Retype, exactly and with both ends included, the lines below from the one containing "You are a computer-use" through the end; omit the pictures.
== INFORMATION PROVIDED
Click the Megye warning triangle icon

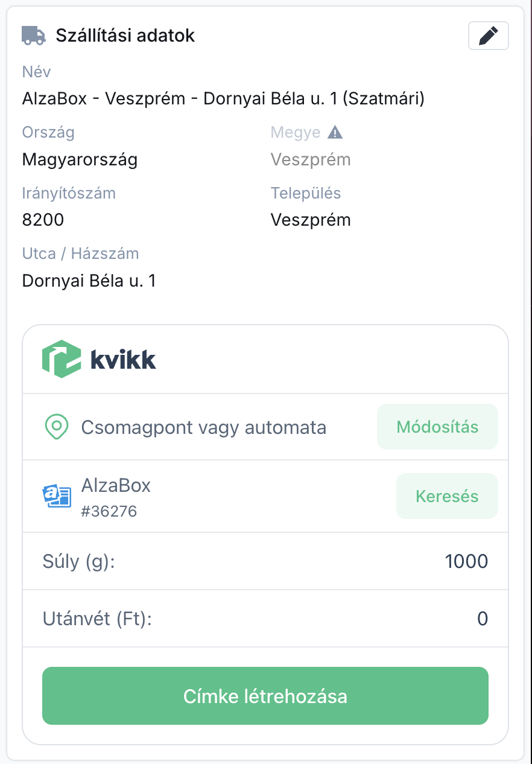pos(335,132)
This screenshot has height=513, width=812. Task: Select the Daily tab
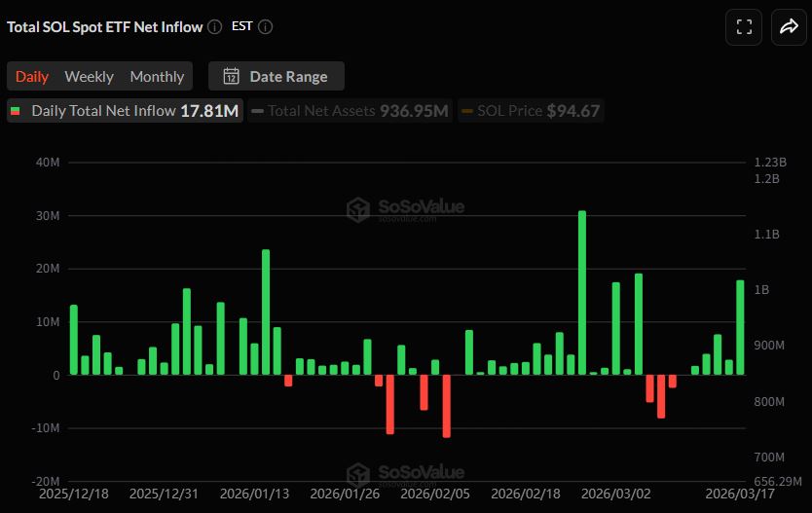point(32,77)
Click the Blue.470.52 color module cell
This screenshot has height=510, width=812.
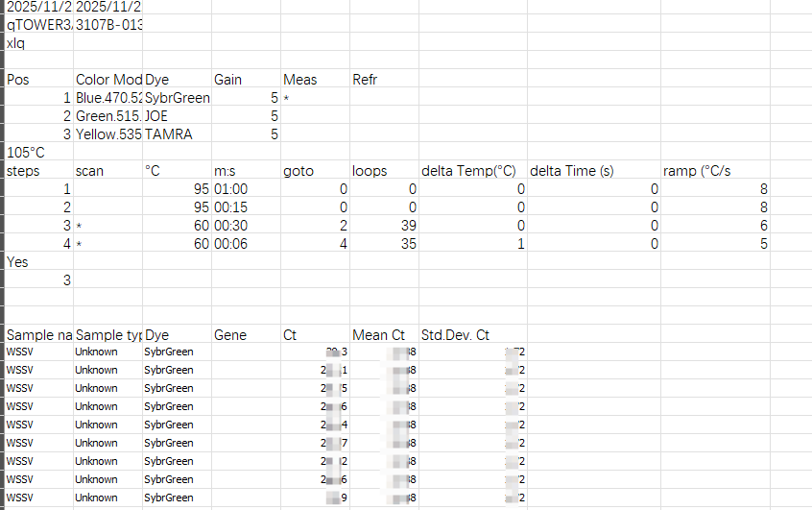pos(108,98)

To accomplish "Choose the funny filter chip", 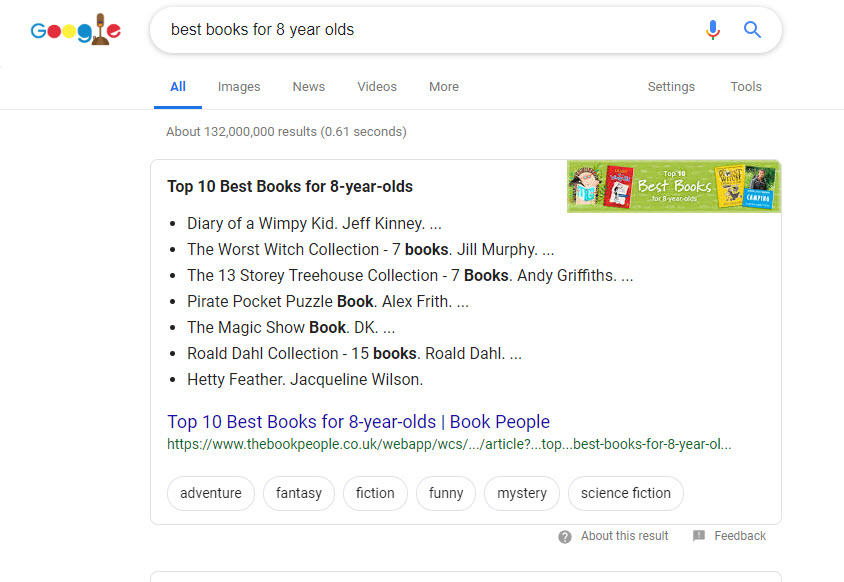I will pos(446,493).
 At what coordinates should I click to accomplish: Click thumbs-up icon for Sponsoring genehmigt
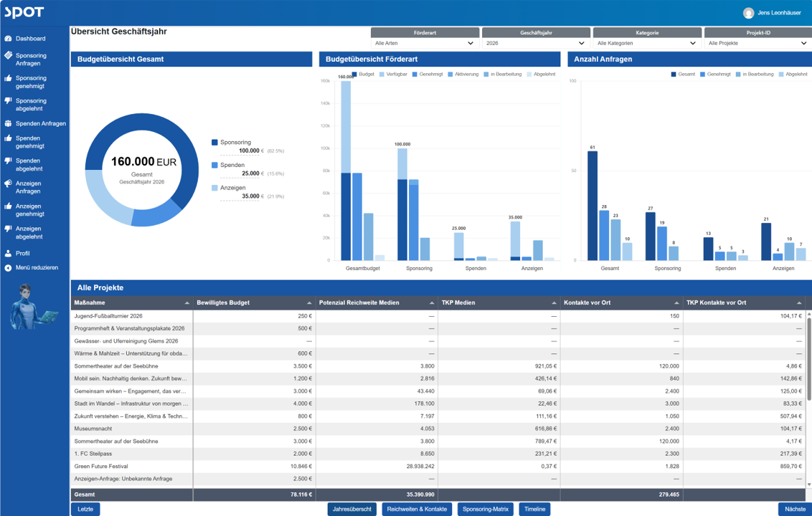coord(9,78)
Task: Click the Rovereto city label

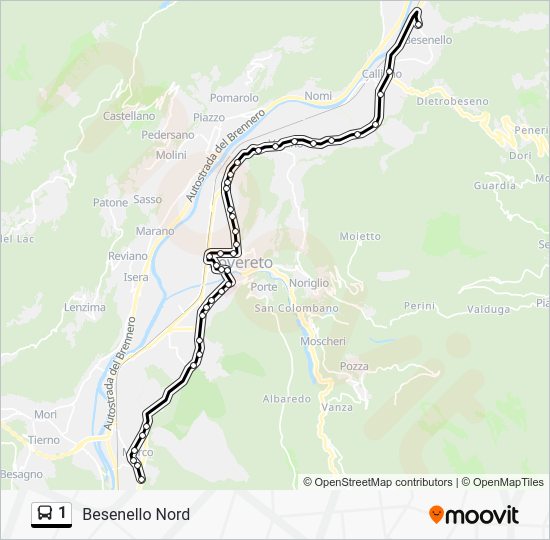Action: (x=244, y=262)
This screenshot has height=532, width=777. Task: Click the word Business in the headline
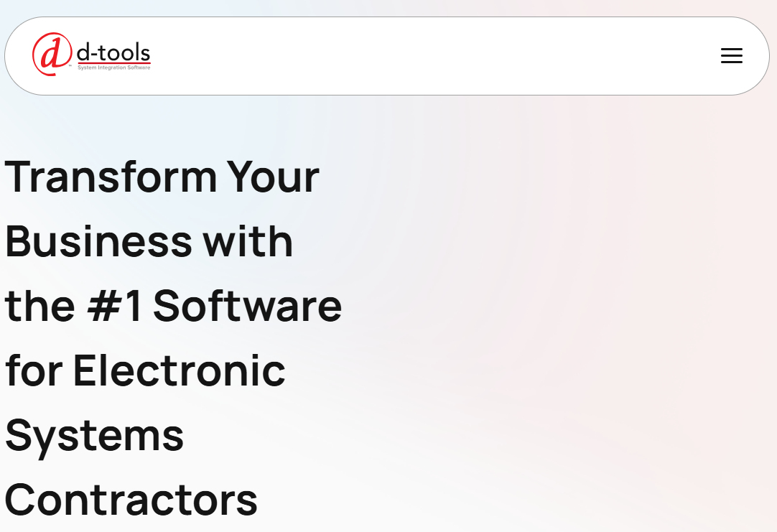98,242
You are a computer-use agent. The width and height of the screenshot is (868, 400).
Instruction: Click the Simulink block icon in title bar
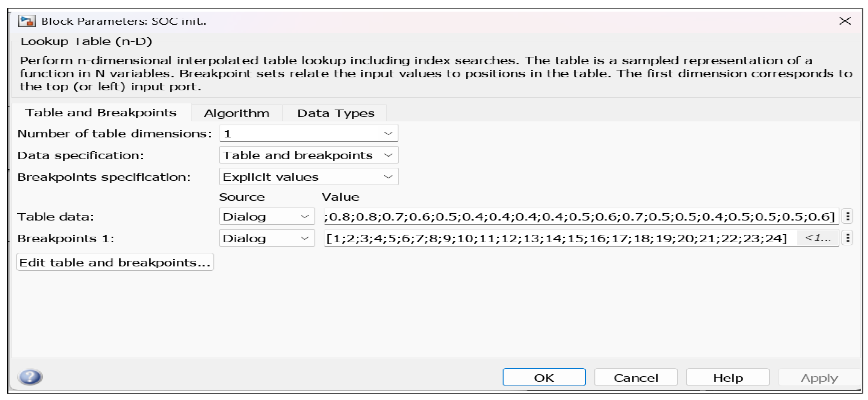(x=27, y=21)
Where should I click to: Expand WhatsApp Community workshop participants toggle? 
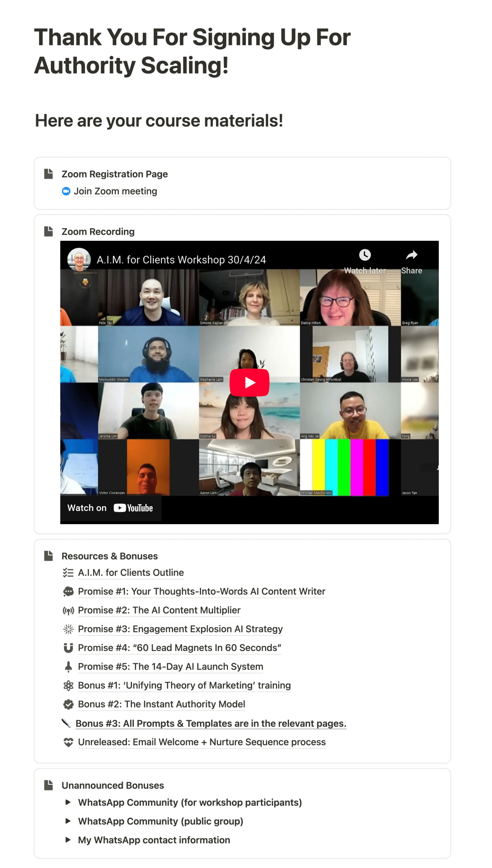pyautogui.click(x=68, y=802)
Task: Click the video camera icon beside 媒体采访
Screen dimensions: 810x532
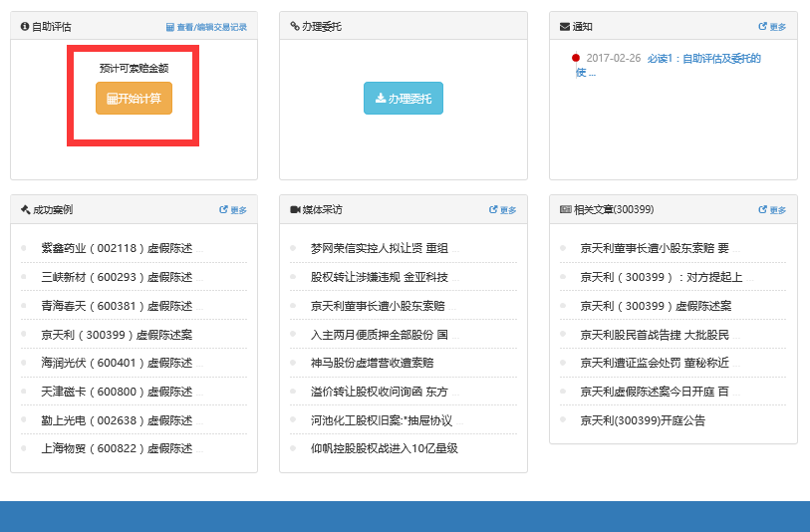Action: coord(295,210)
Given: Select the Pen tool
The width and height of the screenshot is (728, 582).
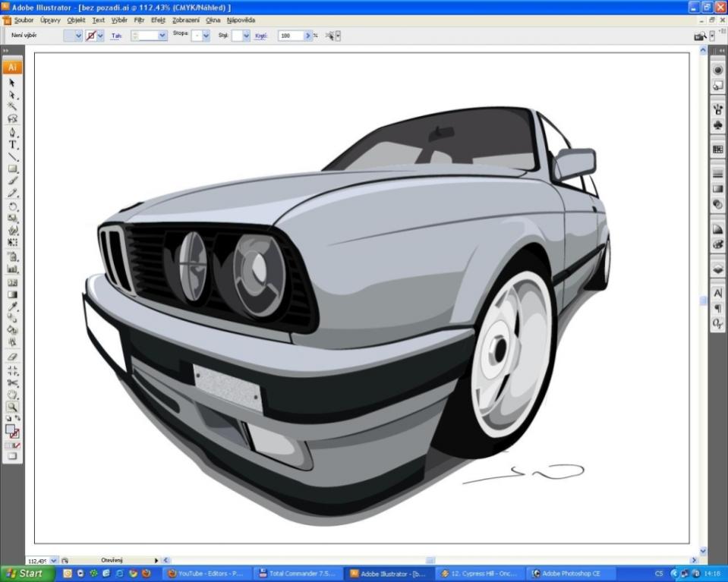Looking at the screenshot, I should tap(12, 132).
====
• [ANSWER SPACE]
You are a computer-use agent. The width and height of the screenshot is (868, 400).
Instruction: Click the Simulink block icon in title bar
(x=27, y=21)
Where should I click to: Expand WhatsApp Community workshop participants toggle? 
pyautogui.click(x=68, y=802)
Task: Click the video camera icon beside 媒体采访
Screen dimensions: 810x532
Action: coord(295,210)
Given: Select the Pen tool
The width and height of the screenshot is (728, 582).
Looking at the screenshot, I should tap(12, 132).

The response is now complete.